Quando ero una ragazzina, a fine anni Settanta, non si usava ancora il termine bullismo, ma non per questo non si verificavano episodi di prese in giro e tiranneggiamento da parte di “amici” e compagni di scuola. Io ne sono stata vittima diverse volte, probabilmente la mia ingenuità, il mio modo di reagire diretto e impulsivo facevano di me la vittima ideale. Ne ho subiti diversi negli anni, anche da adolescente, con i ragazzi della mia compagnia che mi mettevano il motorino sull’albero, uno arrivò anche a spegnermi una sigaretta sul braccio. E quando già andavo all’università un ex fidanzato che pure era stato lui ad avermi lasciato cominciò a perseguitarmi con un amico: mi faceva trovare il motorino che parcheggiavo davanti alla biblioteca in cui andavo a studiare avvolto nel nastro da pacchi, oppure con il tubo di scappamento otturato da una cicca. Mi citofonava alle ore più impensate arrivando anche a bloccare il taso del citofono con uno stuzzicadenti. La persecuzione più perfida fu quando finse, con la complicità di una sua amica, di farmi telefonare dalla segreteria della mia università, che si trovava in una città distante 100 chilometri da dove vivevo, per dirmi di andare a firmare dei documenti urgenti: per scoprire, una volta che arrivai lì apposta, che dalla segreteria non era mai partita nessuna telefonata.
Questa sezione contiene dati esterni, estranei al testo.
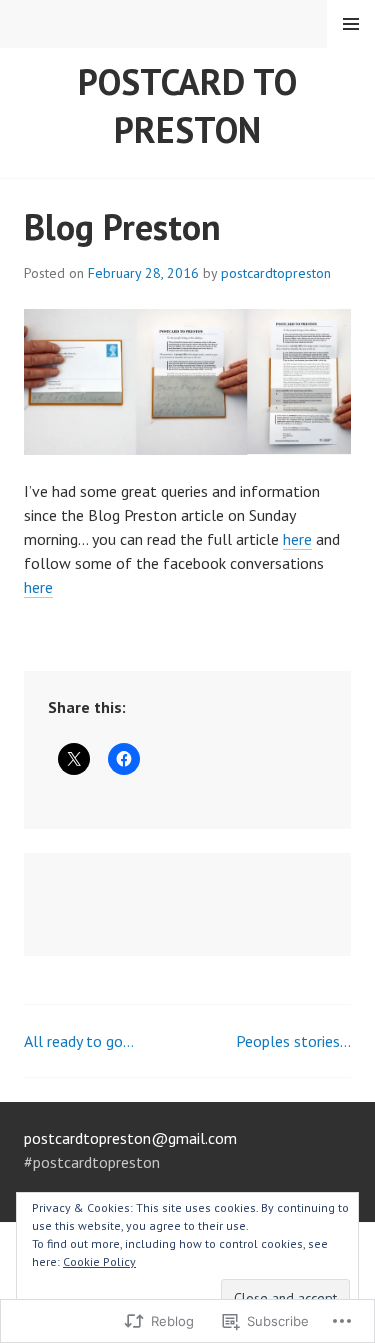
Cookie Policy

L’atto di bullismo che però ha condizionato la mia vita per lungo tempo accadde agli inizi della prima media. Avevo sempre portato i capelli neri a caschetto con la frangetta, e così mi avevano conosciuto i miei nuovi compagni. Un giorno mia madre mi portò da una nuova parrucchiera per regolare il taglio, ma lei proposte di cambiare look con un taglio più sbarazzino. Aveva un’aria così professionale e decisa e dissi di sì. Quando poi mi vidi allo specchio rimasi sorpresa e contrariata dal mio nuovo aspetto: sembravo un maschio, i capelli erano cortissimi, ricordo che pensai di avere la testa come la capocchia di un fiammifero. Ma non ne feci una tragedia, sarebbero ricresciuti. E mi presentai a scuola l’indomani mattina senza particolari preoccupazioni. Alla mia vista uno dei miei compagni mi additò mettendosi a sghignazzare: «Uah uah! sembra una carota!». E prese a canzonarmi dicendomi “Carotina Carotina”.
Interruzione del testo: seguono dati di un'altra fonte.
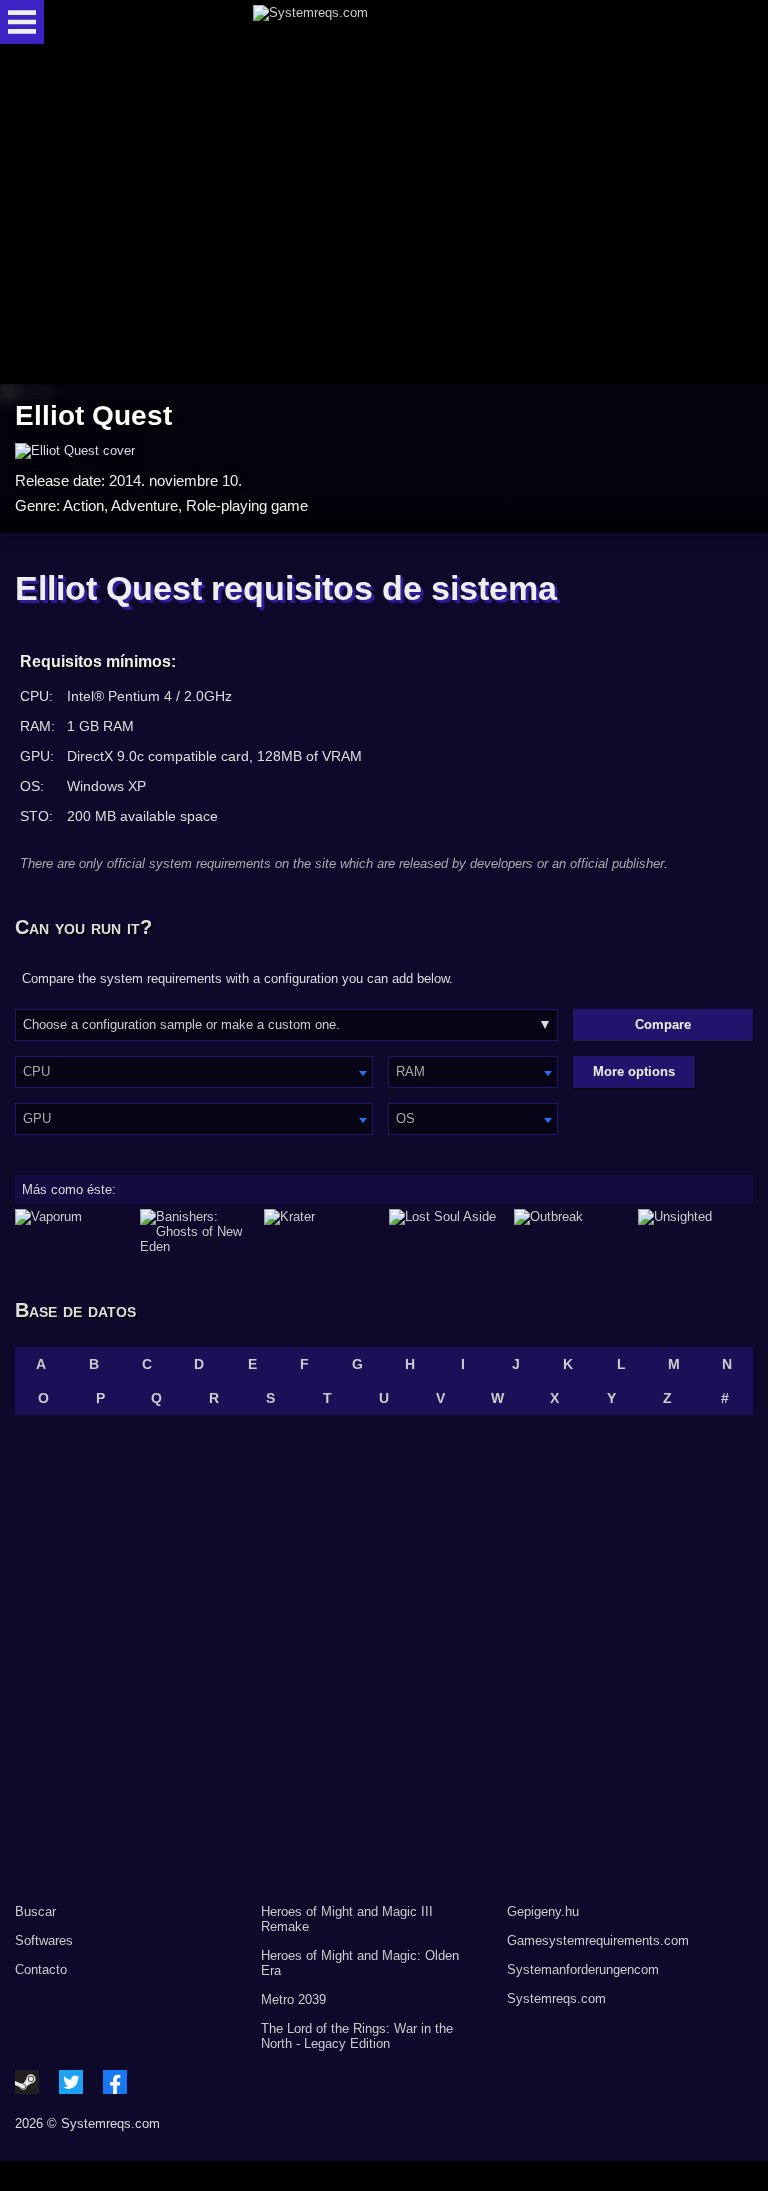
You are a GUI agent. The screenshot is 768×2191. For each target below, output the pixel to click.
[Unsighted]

Quel nomignolo diventò subito virale, e da quel giorno tutti i compagni, anche le femmine con cui ero in amicizia non mi chiamarono più Fulvia ma Carota, Carotina. I maschi più scalmanati si divertivano anche a inventare variazioni sul tema vegetale, con fantasiosi appellativi tipo minestrone, orto Liebig, cedro del Libano. E se i professori mi chiamavano per cognome, per tutti gli altri, bidelle comprese, ero solo Carotina e così rimasi per i tre anni della scuola media. Fulvia non esisteva più. Io mi arrabbiavo, gridavo, dicevo di smetterla, ma questo non faceva che accrescere il sadismo dei maschi, anche se i miei capelli erano ricresciuti. Nessun professore intervenne in mia difesa, a casa non ci davano peso, ma fu per me fonte di sofferenza e insicurezza. Ora il tema del bullismo è molto dibattuto: da fenomeno di nicchia, di cui avere quasi vergogna, è diventato un aspetto della relazione tra pari che viene affrontato con bambini e ragazzi, per scardinare attraverso l’intervento degli adulti, le dinamiche che ne sono alla base.
Dopo oltre quarant’anni, io che scrivo libri per bambini e ragazzi, ho deciso quindi di dedicare a quell’episodio della mia infanzia il libro, rivolto ai bambini dagli 8 anni, La chiamavano Carotina, edito da Buk Buk, con le illustrazioni di Lucia Vender. Ho spostato la narrazione in una quarta elementare, ma la dinamica della storia è quella che accadde a me. Dando spazio al ruolo dell’insegnante, alla solidarietà tra compagni, condita con un pizzico di giallo e naturalmente un lieto fine. Penso possa essere uno strumento coinvolgente e utile per affrontare in classe e in famiglia queste dinamiche.